C+ apps can be built to be driven by an agent, not just by a person. An app exposes a controllable surface; an external agent can then describe it (what is here?), act on it (click this, set that text), and observe it (what changed?) — all through a consent gate the app owns. Nothing is reachable that the app did not deliberately expose.

This is the systems counterpart to the rest of C+: where the manual is written so a model can read the code, the agent surface lets a model operate the running app, under explicit authorization.

For a concrete proof recipe, see AppKit agent surface: the checked docs/examples/recipes/appkit_agent recipe from the C+ source tree. It exposes a native AppKit window through agent_appkit and agent_mcp, with stable agent ids, curated describe_ui output, authorized actions, stale text rejection, and consent refusal.

The three pieces

Package	Role
agent_core	The framework-agnostic authorization brain. Headless and fully tested.
agent_appkit	The macOS GUI backend: turns a live AppKit window into a controllable surface.
agent_mcp	The bridge: exposes the surface to an external agent over JSON-RPC 2.0 / MCP.

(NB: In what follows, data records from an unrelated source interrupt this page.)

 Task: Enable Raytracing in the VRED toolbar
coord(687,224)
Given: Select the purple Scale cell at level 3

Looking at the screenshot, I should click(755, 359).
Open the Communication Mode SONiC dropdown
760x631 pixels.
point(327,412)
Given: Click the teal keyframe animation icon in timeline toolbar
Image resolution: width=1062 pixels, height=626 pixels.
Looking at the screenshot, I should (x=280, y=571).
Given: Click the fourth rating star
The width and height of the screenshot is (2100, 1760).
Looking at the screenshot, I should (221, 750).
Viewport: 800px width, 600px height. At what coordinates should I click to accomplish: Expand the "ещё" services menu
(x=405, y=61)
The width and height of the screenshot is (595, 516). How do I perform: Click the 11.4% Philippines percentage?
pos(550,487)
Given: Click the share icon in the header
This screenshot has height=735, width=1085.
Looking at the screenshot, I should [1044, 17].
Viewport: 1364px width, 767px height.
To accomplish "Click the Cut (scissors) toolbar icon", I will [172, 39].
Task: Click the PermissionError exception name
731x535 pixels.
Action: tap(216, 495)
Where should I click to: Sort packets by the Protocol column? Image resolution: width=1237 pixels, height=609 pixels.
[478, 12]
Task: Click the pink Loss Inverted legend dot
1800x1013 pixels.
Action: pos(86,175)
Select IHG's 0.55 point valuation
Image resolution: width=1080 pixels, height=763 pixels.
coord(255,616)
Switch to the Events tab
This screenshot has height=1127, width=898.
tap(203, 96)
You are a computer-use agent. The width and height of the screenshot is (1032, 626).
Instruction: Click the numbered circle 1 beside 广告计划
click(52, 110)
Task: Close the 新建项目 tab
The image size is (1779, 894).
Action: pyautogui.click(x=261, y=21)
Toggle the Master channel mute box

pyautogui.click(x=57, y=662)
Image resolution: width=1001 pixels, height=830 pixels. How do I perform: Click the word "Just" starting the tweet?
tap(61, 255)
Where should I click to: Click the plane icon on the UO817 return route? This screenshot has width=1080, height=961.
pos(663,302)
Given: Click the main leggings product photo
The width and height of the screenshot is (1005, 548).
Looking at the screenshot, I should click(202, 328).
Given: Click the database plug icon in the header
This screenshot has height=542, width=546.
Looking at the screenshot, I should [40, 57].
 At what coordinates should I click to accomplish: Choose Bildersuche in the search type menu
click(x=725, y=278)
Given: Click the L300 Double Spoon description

agent_core holds the rules and never touches a UI framework; agent_appkit binds those rules to a real NSView tree; agent_mcp carries them over the wire. Swapping in another UI backend later means reimplementing only the middle layer.

describe → act → observe

Describe. agent_appkit's open(window) walks the live NSView tree into a Surface, and describe_ui returns a snapshot (Vec[UiNode]) of just the nodes the app exposed. Each exposed node carries a build-time-stable agent id (set_agent_id), so an agent can refer to "the same button" across snapshots.
Act. Authorized click / set_text / scroll_to run through the agent_core authorization brain. Text edits use optimistic-concurrency versioning, so a stale edit is rejected rather than clobbering a newer value.
Observe. App notifications are translated into verbs and delivered as bubbling events; an agent subscribes by {node, verb, role}.

Consent, not capability

Authorization is all-or-none and app-controlled: an AuthGate consent check guards every request, and an affordance ceiling bounds what an exposed node will ever permit, so exposure can never escalate past what the app intended. agent_mcp speaks JSON-RPC 2.0 (describe_ui / actions / events) over Unix-domain sockets (serve_uds / serve_fd), with that gate in front of every call.

The appkit_agent recipe in the compiler repo shows the whole flow end to end.